§ **Required task**: Copy the rows below word for word, starting at the line containing "Open the Weine menu" and ending at the line containing "click(560, 21)", with both of those lines included. Leave the pictures out of your copy.

··· Records supplied

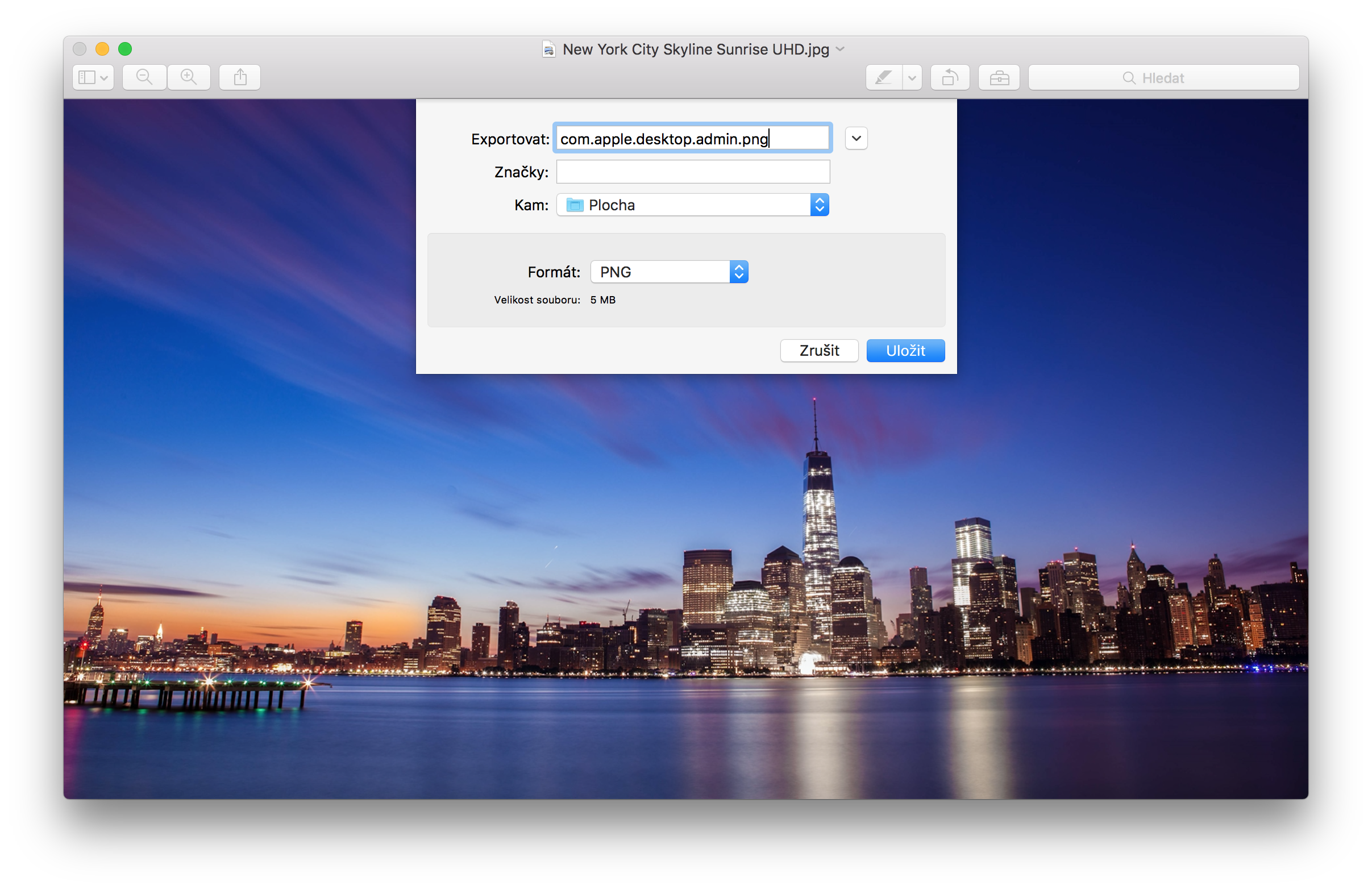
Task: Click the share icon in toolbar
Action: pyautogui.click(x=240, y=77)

······
··· Records supplied

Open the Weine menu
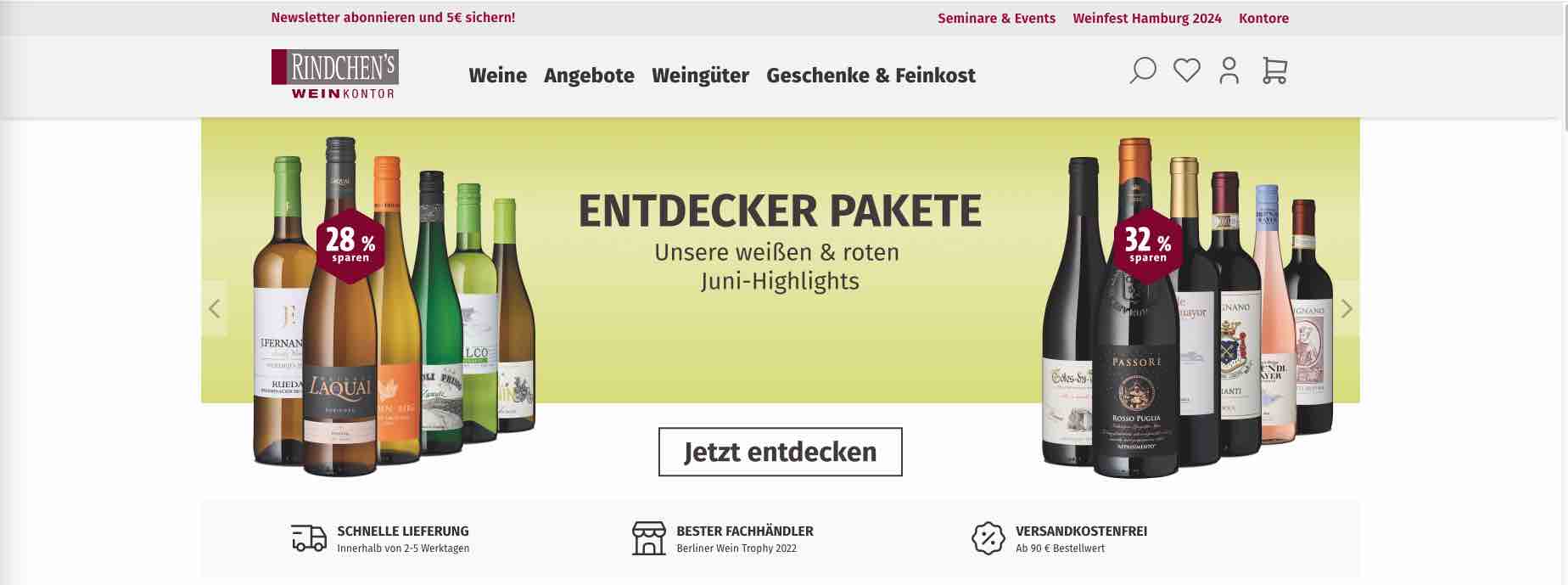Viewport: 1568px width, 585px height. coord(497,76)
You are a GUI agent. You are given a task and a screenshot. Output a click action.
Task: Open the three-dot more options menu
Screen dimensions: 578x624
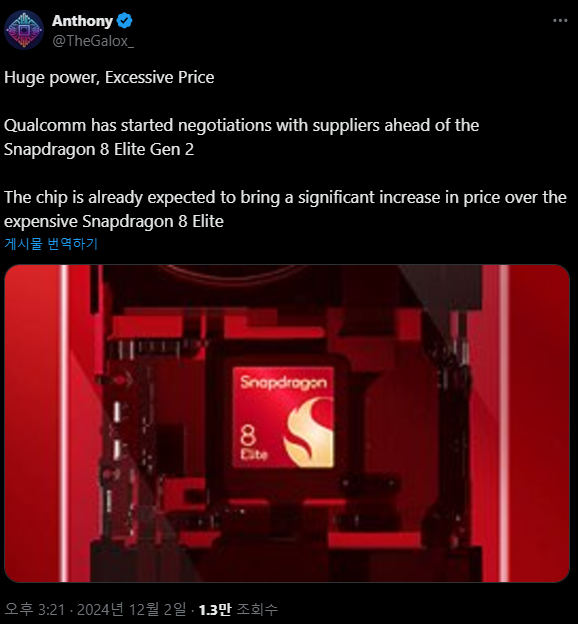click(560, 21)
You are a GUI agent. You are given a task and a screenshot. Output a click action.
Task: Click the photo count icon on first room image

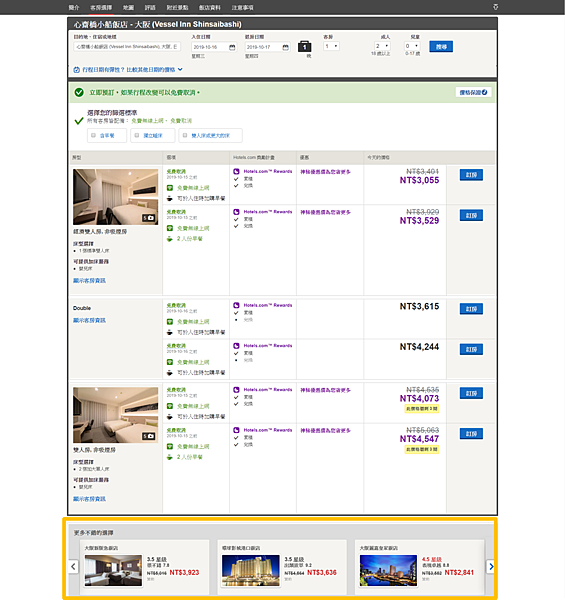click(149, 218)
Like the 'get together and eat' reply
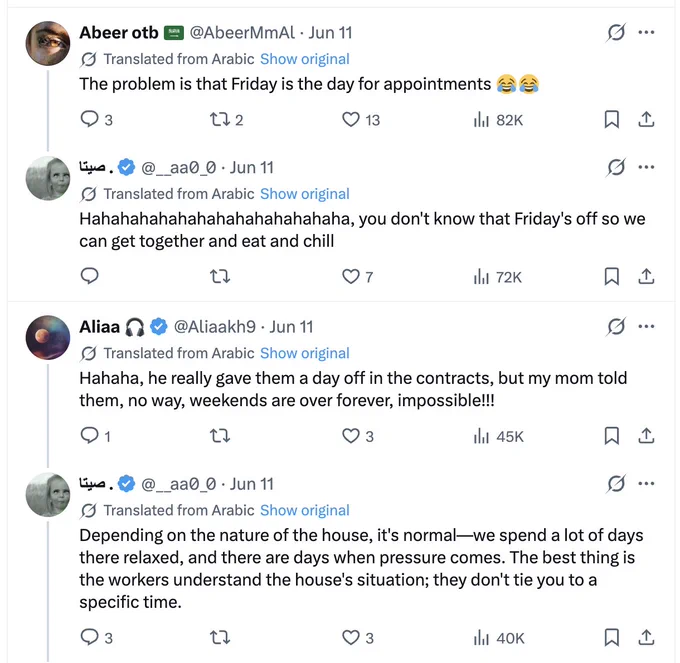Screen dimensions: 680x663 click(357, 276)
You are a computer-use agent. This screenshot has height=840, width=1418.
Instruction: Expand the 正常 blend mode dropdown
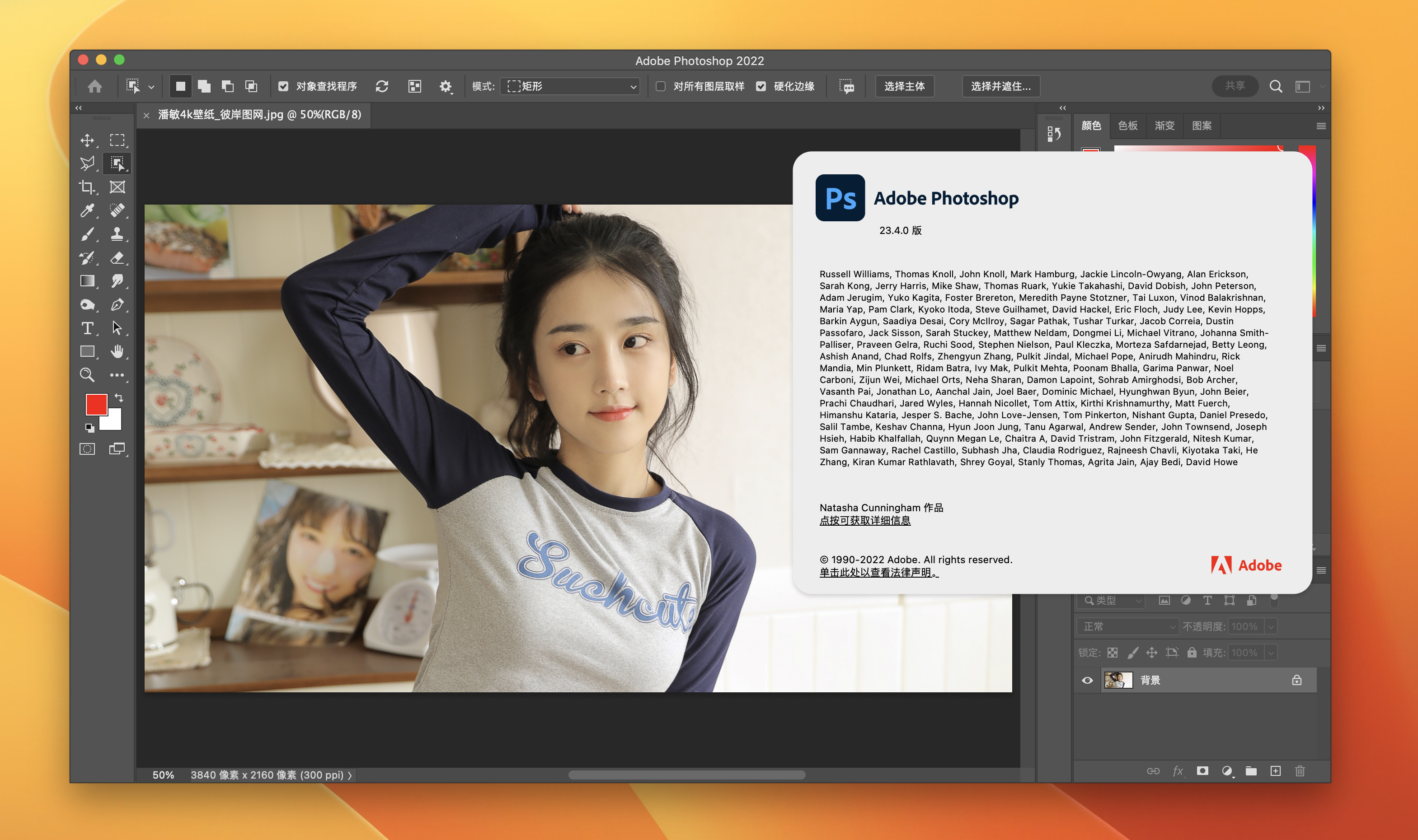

······
··· Records supplied

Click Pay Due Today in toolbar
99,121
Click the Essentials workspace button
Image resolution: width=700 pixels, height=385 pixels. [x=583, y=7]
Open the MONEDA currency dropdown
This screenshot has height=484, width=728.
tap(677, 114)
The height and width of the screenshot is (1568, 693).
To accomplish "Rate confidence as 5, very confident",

······

§ **Solution to the problem**:
Open the Weine menu
Viewport: 1568px width, 585px height. coord(497,76)
You are a GUI agent. You are given a task and a screenshot. Output a click action.
Task: Open the three-dot more options menu
Screen dimensions: 578x624
click(560, 21)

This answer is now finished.